Academic background
- Alma mater: University College London

Academic work
- Discipline: Evolutionary Anthropology
- Institutions: University of Oxford

= Laura Fortunato (academic) =

Evolutionary anthropologist

Laura Fortunato is an evolutionary anthropologist whose research investigates the evolution of human social and cultural behavior. She investigates topics such as the evolution of kinship and marriage systems, social complexity and culture. She is Professor of Evolutionary Anthropology at the University of Oxford.

== Education ==
Fortunato completed a 5-year Laurea in biological sciences from the University of Padova in 2003, followed by graduate degrees (MRes and PhD) in anthropology from University College London (2004 and 2009).

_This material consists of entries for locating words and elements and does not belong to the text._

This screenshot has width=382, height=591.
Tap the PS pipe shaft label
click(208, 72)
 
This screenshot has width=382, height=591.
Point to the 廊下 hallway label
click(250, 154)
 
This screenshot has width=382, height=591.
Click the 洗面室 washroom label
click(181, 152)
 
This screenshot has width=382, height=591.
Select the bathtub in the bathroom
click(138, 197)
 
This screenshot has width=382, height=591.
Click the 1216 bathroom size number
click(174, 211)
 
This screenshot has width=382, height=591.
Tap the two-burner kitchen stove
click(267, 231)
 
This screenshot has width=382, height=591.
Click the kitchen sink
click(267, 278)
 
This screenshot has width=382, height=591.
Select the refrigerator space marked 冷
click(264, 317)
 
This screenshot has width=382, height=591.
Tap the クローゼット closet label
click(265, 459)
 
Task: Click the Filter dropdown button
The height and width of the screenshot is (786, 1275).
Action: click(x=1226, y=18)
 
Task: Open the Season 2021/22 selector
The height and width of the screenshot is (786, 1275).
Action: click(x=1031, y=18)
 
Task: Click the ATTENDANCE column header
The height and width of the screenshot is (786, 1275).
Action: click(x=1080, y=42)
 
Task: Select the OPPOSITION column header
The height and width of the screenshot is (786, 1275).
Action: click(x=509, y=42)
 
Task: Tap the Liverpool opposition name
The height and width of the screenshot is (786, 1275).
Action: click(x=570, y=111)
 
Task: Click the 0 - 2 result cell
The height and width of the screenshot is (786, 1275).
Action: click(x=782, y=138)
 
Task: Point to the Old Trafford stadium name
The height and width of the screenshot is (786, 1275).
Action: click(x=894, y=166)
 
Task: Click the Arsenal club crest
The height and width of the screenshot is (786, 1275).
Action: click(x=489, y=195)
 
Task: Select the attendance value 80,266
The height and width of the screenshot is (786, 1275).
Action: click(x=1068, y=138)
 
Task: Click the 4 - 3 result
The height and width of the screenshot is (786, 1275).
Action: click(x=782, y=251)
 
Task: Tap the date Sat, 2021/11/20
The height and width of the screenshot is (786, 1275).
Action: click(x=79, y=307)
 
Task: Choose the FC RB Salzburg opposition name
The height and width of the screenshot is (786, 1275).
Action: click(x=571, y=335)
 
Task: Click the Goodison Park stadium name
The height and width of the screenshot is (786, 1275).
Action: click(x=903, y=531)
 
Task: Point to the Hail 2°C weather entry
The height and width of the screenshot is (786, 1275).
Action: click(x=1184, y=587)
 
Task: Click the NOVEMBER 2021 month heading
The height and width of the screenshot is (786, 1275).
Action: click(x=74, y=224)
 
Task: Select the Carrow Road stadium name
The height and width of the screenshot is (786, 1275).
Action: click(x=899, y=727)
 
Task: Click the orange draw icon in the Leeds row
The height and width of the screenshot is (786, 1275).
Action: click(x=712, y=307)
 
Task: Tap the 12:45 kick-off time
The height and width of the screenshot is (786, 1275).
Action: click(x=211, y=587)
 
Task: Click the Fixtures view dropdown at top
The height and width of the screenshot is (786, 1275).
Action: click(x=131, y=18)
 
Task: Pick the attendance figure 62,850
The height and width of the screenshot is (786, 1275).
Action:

Between 2010 and 2013 she held an Omidyar Fellowship at the Santa Fe Institute. She joined the University of Oxford in 2013, as University Lecturer in Evolutionary Anthropology and Tutorial Fellow at Magdalen College. She is also an External Professor and a member of the Science Steering Committee at the Santa Fe Institute.

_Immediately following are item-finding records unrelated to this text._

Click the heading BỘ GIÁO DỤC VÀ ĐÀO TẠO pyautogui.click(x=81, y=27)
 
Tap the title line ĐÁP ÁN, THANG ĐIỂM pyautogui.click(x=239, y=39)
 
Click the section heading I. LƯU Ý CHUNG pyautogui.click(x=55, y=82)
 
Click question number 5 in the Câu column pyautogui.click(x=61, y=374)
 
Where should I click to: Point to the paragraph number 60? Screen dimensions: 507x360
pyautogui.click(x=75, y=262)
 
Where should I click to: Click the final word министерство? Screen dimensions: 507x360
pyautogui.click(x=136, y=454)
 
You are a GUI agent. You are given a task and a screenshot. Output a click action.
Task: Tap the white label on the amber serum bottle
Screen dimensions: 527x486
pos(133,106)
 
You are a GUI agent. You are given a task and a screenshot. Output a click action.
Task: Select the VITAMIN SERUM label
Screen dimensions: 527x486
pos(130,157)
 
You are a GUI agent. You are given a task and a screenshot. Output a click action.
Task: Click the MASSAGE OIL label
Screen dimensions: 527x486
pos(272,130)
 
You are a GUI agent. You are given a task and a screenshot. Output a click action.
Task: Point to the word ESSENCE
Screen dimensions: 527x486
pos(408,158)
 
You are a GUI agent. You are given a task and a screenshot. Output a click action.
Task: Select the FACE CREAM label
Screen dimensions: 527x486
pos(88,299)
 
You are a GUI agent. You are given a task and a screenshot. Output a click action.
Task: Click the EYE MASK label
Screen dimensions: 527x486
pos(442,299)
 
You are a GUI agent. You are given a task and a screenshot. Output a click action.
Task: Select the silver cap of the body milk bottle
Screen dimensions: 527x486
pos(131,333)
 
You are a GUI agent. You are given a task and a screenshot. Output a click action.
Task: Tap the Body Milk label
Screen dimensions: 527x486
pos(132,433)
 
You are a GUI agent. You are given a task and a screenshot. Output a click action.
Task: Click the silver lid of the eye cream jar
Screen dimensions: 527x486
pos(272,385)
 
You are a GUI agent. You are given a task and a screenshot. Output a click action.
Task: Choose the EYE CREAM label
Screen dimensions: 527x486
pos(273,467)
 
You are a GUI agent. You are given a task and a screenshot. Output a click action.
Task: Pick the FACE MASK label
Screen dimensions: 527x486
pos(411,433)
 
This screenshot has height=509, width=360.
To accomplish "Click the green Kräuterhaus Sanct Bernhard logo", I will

Fortunato is a member of the steering group of the UK Reproducibility Network.

Other areas of work include open research, especially the provision of training of related practices, and effective computing for research reproducibility utilizing free and open source software. She is a Director of the Software Freedom Conservancy.

In September 2023 Fortunato was awarded a Title of Distinction of Professor of Evolutionary Anthropology, backdated to 2021, by the University of Oxford.

== Selected publications ==

- Fortunato, L., Clare Holden, Ruth Mace. 2006. From bridewealth to dowry? A Bayesian estimation of ancestral states of marriage transfers in Indo-European groups. Human Nature 17(4): 355–376
- Fortunato, L., Fiona Jordan 2010. Your place or mine? A phylogenetic comparative analysis of marital residence in Indo-European and Austronesian societies. Philosophical Transactions of the Royal Society B: Biological Sciences 365(1559): 3913–3922.
- Fortunato, L., Marco Archetti. 2010. Evolution of monogamous marriage by maximization of inclusive fitness. Journal of Evolutionary Biology 23(1): 149–156.
- Fortunato, L. 2011. Reconstructing the history of marriage strategies in Indo-European-speaking societies: monogamy and polygyny. Human Biology 83(1): 87–105.
- Fortunato, L. 2011. Reconstructing the history of residence strategies in Indo-European-speaking societies: neo-, uxori-, and virilocality. Human Biology 83(1): 107–128
- Fortunato, L. 2012. The evolution of matrilineal kinship organization. Proceedings of the Royal Society B: Biological Sciences 279(1749): 4939–4945
- Fortunato, L., 2017. Insights from evolutionary anthropology on the (pre) history of the nuclear family. Cross-Cultural Research 51(2): 92-116.
- Munafò, M.R., Chambers, C.D., Collins, A.M., Fortunato, L. and Macleod, M.R., 2019. Research Culture and Reproducibility. Trends in Cognitive Sciences.